### EXCERPT TO READ
# When will I be 7 weeks?



## willow07_123 (May 16, 2009)

Hi I had egg collection on feb 2nd and tested today and got a bfp    I want to try book a scan local to me instead of going to my clinic as its 3 hours by train and scan is £165 plus train fee I'm looking at £300. Anyway I've found a place local to me but they will only do it from 7 weeks. I've used the calculator on here and it says at the mo I'm 4weeks 0 days but then further down the page it says that week beginning 16th feb is start of week 5. Not 4 weeks, so I'm confused. It says 7 weeks is week beginning March 2nd but if I'm only 4 weeks now March 2nd would be 6 weeks wouldn't it?? Any help would be greatfully received! Thank you xx


----------



## Kaz1979 (Apr 11, 2011)

Hi willow. 

When did you have transfer. 

Kaz xxx


----------



## willow07_123 (May 16, 2009)

### DATA SUPPLIED
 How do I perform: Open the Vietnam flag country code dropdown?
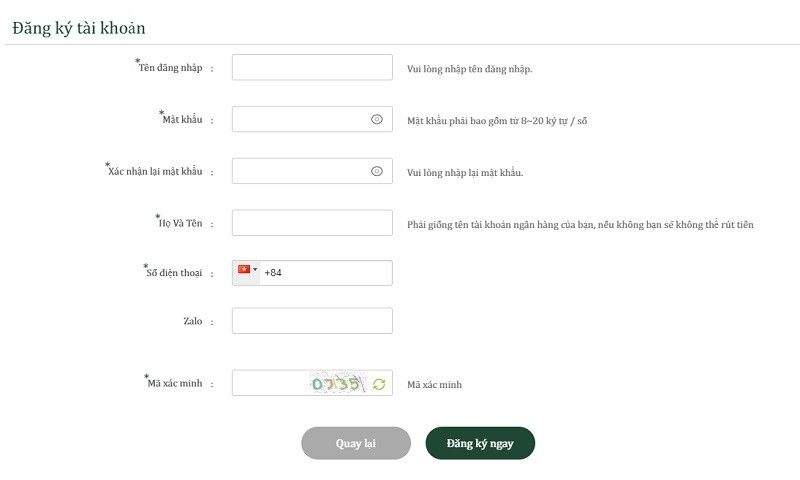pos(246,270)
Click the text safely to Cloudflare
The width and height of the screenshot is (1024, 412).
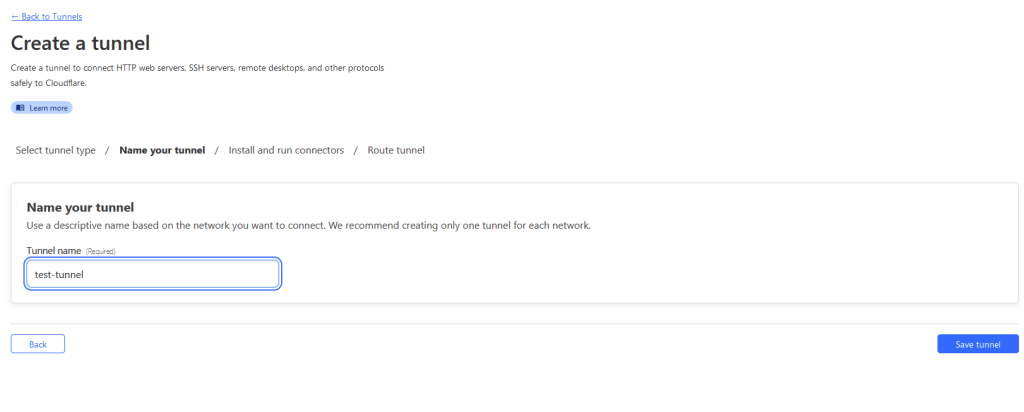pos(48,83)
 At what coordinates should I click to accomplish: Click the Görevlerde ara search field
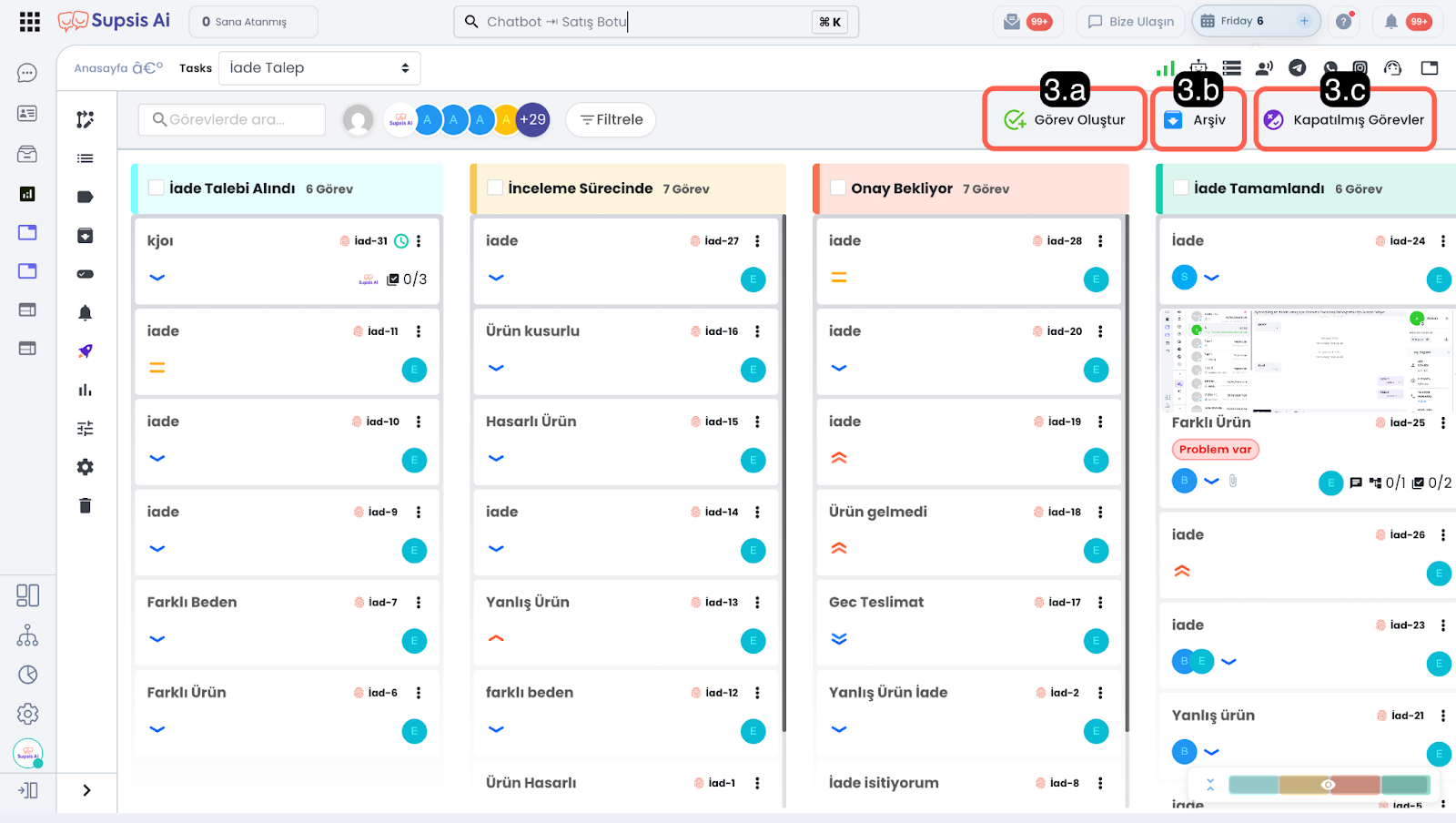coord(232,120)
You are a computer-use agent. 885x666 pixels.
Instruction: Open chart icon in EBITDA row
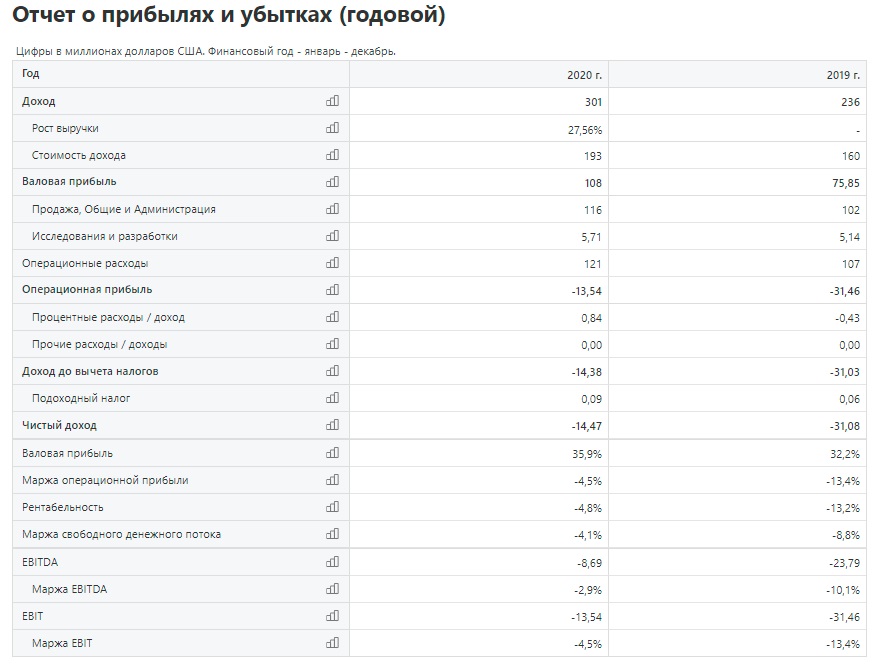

### EXERCISE 1
In the forum thread about reaching 7 weeks, how long is willow07_123's train trip to the clinic?
### EXERCISE 2
Can you continue the forum thread about reaching 7 weeks, starting after its last line?

### ANSWER SECTION 1
3 hours.

### ANSWER SECTION 2
Hi it was on thurs 5th so a 3day transfer. Thank you x


----------



## Kaz1979 (Apr 11, 2011)

Hi willow. 

I make you 4 wks now. So 7 wks would be 9th March onwards. 

Your egg retrieval/transfer is wk 2 of pregnancy as for most pregnancies we only know last period not conception date. 

So that makes you 4wks now. 

Hope that helps? 

Kaz x


----------



## willow07_123 (May 16, 2009)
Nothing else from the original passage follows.